▶ Exercise inputs:
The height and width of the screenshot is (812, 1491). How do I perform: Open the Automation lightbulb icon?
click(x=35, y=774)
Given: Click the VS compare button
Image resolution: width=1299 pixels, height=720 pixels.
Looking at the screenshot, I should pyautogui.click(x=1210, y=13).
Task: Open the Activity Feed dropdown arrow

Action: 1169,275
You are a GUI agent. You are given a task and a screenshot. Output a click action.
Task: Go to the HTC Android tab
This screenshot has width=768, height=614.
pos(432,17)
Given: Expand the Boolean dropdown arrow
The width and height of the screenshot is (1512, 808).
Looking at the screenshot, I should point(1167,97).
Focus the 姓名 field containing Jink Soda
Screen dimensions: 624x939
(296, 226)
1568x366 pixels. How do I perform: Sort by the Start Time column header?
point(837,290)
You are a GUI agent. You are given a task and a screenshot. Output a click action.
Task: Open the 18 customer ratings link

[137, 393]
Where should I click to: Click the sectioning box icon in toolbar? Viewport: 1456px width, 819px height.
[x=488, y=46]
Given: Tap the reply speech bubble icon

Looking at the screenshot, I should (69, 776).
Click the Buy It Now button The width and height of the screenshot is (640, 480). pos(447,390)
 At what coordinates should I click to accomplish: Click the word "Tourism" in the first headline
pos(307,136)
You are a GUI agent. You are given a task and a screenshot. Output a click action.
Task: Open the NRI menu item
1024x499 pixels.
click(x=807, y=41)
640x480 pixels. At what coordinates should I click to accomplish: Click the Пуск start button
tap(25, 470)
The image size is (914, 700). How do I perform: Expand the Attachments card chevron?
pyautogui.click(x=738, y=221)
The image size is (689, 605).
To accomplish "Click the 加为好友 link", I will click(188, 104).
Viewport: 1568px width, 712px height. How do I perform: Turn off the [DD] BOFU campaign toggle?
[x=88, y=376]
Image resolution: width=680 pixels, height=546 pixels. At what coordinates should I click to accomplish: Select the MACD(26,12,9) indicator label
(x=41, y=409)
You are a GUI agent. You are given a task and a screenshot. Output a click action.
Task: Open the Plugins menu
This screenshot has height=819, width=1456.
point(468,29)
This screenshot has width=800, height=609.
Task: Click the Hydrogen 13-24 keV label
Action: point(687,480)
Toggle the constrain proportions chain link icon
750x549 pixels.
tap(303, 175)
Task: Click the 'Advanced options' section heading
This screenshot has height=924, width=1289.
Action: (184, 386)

▶ Work to complete:
Count the lines in the items above that contain the string "arrow". Reply with the number alone.

▶ Exercise output:
2